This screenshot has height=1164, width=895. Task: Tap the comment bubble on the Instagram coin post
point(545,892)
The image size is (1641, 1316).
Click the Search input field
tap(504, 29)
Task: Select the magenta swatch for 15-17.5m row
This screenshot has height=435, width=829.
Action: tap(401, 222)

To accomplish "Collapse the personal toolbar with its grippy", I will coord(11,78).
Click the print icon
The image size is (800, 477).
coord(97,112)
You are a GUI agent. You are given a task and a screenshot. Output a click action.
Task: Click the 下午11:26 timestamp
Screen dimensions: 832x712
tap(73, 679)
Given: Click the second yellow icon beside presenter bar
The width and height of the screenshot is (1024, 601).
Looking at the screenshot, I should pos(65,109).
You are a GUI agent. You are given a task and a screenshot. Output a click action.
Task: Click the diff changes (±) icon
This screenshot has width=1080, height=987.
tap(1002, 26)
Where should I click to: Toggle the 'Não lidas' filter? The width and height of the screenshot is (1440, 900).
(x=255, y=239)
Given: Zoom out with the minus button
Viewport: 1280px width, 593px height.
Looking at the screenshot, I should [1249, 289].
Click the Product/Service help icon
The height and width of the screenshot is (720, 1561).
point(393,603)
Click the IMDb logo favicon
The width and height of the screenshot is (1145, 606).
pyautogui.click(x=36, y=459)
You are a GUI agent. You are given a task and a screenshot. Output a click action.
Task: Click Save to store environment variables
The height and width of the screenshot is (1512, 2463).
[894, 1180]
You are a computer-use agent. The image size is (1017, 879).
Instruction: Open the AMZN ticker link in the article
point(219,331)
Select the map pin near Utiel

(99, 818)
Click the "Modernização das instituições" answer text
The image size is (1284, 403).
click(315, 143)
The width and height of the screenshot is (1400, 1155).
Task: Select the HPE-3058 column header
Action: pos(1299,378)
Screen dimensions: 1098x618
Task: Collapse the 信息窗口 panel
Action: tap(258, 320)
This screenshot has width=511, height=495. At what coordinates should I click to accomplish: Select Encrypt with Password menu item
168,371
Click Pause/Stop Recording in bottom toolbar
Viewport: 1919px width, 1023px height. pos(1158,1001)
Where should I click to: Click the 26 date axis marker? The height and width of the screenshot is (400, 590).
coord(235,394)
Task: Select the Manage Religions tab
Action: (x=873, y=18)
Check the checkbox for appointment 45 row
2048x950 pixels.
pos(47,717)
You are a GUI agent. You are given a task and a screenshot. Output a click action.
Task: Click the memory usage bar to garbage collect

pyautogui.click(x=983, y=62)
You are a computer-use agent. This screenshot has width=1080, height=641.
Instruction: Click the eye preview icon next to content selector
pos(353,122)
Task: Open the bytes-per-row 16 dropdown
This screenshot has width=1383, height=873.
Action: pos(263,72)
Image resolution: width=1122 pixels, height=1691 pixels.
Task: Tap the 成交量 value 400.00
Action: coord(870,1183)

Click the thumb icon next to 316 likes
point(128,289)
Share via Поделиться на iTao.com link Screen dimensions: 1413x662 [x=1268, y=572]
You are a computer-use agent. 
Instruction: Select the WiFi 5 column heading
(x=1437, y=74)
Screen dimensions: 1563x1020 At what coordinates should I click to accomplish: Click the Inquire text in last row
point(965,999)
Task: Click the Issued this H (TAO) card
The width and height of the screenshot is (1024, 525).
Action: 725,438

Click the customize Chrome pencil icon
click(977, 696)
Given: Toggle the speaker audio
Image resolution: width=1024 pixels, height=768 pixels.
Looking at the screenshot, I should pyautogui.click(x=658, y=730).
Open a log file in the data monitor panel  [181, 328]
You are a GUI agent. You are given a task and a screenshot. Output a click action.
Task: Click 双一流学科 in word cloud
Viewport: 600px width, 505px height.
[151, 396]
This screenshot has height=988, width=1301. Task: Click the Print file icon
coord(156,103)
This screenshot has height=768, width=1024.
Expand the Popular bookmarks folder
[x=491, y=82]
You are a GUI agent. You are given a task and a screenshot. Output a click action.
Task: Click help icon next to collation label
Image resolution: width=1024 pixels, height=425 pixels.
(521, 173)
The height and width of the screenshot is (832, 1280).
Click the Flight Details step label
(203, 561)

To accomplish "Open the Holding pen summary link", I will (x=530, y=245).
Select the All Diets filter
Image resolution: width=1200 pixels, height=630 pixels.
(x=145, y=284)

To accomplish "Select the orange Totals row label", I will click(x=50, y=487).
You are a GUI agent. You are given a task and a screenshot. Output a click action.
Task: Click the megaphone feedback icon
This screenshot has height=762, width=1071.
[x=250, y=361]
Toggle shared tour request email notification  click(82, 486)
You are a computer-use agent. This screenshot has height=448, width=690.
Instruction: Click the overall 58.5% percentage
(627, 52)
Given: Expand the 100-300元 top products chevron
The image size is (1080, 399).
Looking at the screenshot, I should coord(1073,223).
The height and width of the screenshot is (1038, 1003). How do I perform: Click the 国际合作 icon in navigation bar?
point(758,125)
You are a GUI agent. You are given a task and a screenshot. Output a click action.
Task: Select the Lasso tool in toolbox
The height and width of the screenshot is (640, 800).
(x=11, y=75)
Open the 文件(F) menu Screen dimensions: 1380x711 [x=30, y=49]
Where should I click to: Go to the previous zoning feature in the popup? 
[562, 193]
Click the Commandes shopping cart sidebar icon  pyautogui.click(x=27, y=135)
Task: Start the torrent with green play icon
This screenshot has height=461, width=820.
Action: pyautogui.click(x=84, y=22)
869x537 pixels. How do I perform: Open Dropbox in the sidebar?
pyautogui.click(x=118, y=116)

--------------------------------

Assigned task: Line by line, transcribe all of the records exactly.

Answer for the task:
This screenshot has height=1164, width=895. Task: Tap the comment bubble on the Instagram coin post
point(545,892)
The image size is (1641, 1316).
Click the Search input field
tap(504, 29)
Task: Select the magenta swatch for 15-17.5m row
This screenshot has height=435, width=829.
Action: tap(401, 222)

To accomplish "Collapse the personal toolbar with its grippy", I will coord(11,78).
Click the print icon
The image size is (800, 477).
coord(97,112)
You are a GUI agent. You are given a task and a screenshot. Output a click action.
Task: Click the 下午11:26 timestamp
Screen dimensions: 832x712
tap(73, 679)
Given: Click the second yellow icon beside presenter bar
The width and height of the screenshot is (1024, 601).
Looking at the screenshot, I should pos(65,109).
You are a GUI agent. You are given a task and a screenshot. Output a click action.
Task: Click the diff changes (±) icon
This screenshot has width=1080, height=987.
tap(1002, 26)
Where should I click to: Toggle the 'Não lidas' filter? The width and height of the screenshot is (1440, 900).
(x=255, y=239)
Given: Zoom out with the minus button
Viewport: 1280px width, 593px height.
Looking at the screenshot, I should [1249, 289].
Click the Product/Service help icon
The height and width of the screenshot is (720, 1561).
point(393,603)
Click the IMDb logo favicon
The width and height of the screenshot is (1145, 606).
pyautogui.click(x=36, y=459)
You are a GUI agent. You are given a task and a screenshot. Output a click action.
Task: Click Save to store environment variables
The height and width of the screenshot is (1512, 2463).
[894, 1180]
You are a computer-use agent. The image size is (1017, 879).
Instruction: Open the AMZN ticker link in the article
point(219,331)
Select the map pin near Utiel

(99, 818)
Click the "Modernização das instituições" answer text
The image size is (1284, 403).
click(315, 143)
The width and height of the screenshot is (1400, 1155).
Task: Select the HPE-3058 column header
Action: pos(1299,378)
Screen dimensions: 1098x618
Task: Collapse the 信息窗口 panel
Action: tap(258, 320)
This screenshot has width=511, height=495. At what coordinates should I click to accomplish: Select Encrypt with Password menu item
168,371
Click Pause/Stop Recording in bottom toolbar
Viewport: 1919px width, 1023px height. pos(1158,1001)
Where should I click to: Click the 26 date axis marker? The height and width of the screenshot is (400, 590).
coord(235,394)
Task: Select the Manage Religions tab
Action: (x=873, y=18)
Check the checkbox for appointment 45 row
2048x950 pixels.
pos(47,717)
You are a GUI agent. You are given a task and a screenshot. Output a click action.
Task: Click the memory usage bar to garbage collect

pyautogui.click(x=983, y=62)
You are a computer-use agent. This screenshot has width=1080, height=641.
Instruction: Click the eye preview icon next to content selector
pos(353,122)
Task: Open the bytes-per-row 16 dropdown
This screenshot has width=1383, height=873.
Action: pos(263,72)
Image resolution: width=1122 pixels, height=1691 pixels.
Task: Tap the 成交量 value 400.00
Action: coord(870,1183)

Click the thumb icon next to 316 likes
point(128,289)
Share via Поделиться на iTao.com link Screen dimensions: 1413x662 [x=1268, y=572]
You are a computer-use agent. 
Instruction: Select the WiFi 5 column heading
(x=1437, y=74)
Screen dimensions: 1563x1020 At what coordinates should I click to accomplish: Click the Inquire text in last row
point(965,999)
Task: Click the Issued this H (TAO) card
The width and height of the screenshot is (1024, 525).
Action: 725,438

Click the customize Chrome pencil icon
click(977, 696)
Given: Toggle the speaker audio
Image resolution: width=1024 pixels, height=768 pixels.
Looking at the screenshot, I should pyautogui.click(x=658, y=730).
Open a log file in the data monitor panel  [181, 328]
You are a GUI agent. You are given a task and a screenshot. Output a click action.
Task: Click 双一流学科 in word cloud
Viewport: 600px width, 505px height.
[151, 396]
This screenshot has height=988, width=1301. Task: Click the Print file icon
coord(156,103)
This screenshot has height=768, width=1024.
Expand the Popular bookmarks folder
[x=491, y=82]
You are a GUI agent. You are given a task and a screenshot. Output a click action.
Task: Click help icon next to collation label
Image resolution: width=1024 pixels, height=425 pixels.
(521, 173)
The height and width of the screenshot is (832, 1280).
Click the Flight Details step label
(203, 561)

To accomplish "Open the Holding pen summary link", I will (x=530, y=245).
Select the All Diets filter
Image resolution: width=1200 pixels, height=630 pixels.
(x=145, y=284)

To accomplish "Select the orange Totals row label", I will click(x=50, y=487).
You are a GUI agent. You are given a task and a screenshot. Output a click action.
Task: Click the megaphone feedback icon
This screenshot has height=762, width=1071.
[x=250, y=361]
Toggle shared tour request email notification  click(82, 486)
You are a computer-use agent. This screenshot has height=448, width=690.
Instruction: Click the overall 58.5% percentage
(627, 52)
Given: Expand the 100-300元 top products chevron
The image size is (1080, 399).
Looking at the screenshot, I should coord(1073,223).
The height and width of the screenshot is (1038, 1003). How do I perform: Click the 国际合作 icon in navigation bar?
point(758,125)
You are a GUI agent. You are given a task and a screenshot. Output a click action.
Task: Select the Lasso tool in toolbox
The height and width of the screenshot is (640, 800).
(x=11, y=75)
Open the 文件(F) menu Screen dimensions: 1380x711 [x=30, y=49]
Where should I click to: Go to the previous zoning feature in the popup? 
[562, 193]
Click the Commandes shopping cart sidebar icon  pyautogui.click(x=27, y=135)
Task: Start the torrent with green play icon
This screenshot has height=461, width=820.
Action: pyautogui.click(x=84, y=22)
869x537 pixels. How do I perform: Open Dropbox in the sidebar?
pyautogui.click(x=118, y=116)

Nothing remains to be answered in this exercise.